- _Records supplied_
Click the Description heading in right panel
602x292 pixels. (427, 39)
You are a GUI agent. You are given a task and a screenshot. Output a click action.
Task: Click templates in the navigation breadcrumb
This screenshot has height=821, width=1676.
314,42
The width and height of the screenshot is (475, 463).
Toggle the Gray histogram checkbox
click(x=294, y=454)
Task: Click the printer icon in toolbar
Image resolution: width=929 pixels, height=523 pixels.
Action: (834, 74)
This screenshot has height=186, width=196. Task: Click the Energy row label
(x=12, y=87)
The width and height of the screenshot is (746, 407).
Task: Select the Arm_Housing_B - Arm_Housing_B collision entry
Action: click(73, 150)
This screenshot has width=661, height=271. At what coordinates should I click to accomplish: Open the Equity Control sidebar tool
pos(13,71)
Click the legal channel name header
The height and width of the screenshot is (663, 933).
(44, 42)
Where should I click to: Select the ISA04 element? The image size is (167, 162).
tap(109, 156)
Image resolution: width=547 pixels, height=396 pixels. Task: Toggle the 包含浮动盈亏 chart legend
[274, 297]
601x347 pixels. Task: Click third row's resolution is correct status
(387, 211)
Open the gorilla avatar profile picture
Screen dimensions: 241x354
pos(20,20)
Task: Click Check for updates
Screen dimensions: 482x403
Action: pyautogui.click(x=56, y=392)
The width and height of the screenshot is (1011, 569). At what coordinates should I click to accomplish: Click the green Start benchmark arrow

- _Task brief_
Repeat all of the data above, substituting "Switch" for every "Toggle" and leaving everything else unchanged.

- _Response_
Click the Description heading in right panel
602x292 pixels. (427, 39)
You are a GUI agent. You are given a task and a screenshot. Output a click action.
Task: Click templates in the navigation breadcrumb
This screenshot has height=821, width=1676.
314,42
The width and height of the screenshot is (475, 463).
Switch the Gray histogram checkbox
click(x=294, y=454)
Task: Click the printer icon in toolbar
Image resolution: width=929 pixels, height=523 pixels.
Action: (834, 74)
This screenshot has height=186, width=196. Task: Click the Energy row label
(x=12, y=87)
The width and height of the screenshot is (746, 407).
Task: Select the Arm_Housing_B - Arm_Housing_B collision entry
Action: click(73, 150)
This screenshot has width=661, height=271. At what coordinates should I click to accomplish: Open the Equity Control sidebar tool
pos(13,71)
Click the legal channel name header
The height and width of the screenshot is (663, 933).
(44, 42)
Where should I click to: Select the ISA04 element? The image size is (167, 162).
tap(109, 156)
Image resolution: width=547 pixels, height=396 pixels. Task: Switch the 包含浮动盈亏 chart legend
[274, 297]
601x347 pixels. Task: Click third row's resolution is correct status
(387, 211)
Open the gorilla avatar profile picture
Screen dimensions: 241x354
pos(20,20)
Task: Click Check for updates
Screen dimensions: 482x403
Action: pyautogui.click(x=56, y=392)
The width and height of the screenshot is (1011, 569). At what coordinates should I click to accomplish: Click the green Start benchmark arrow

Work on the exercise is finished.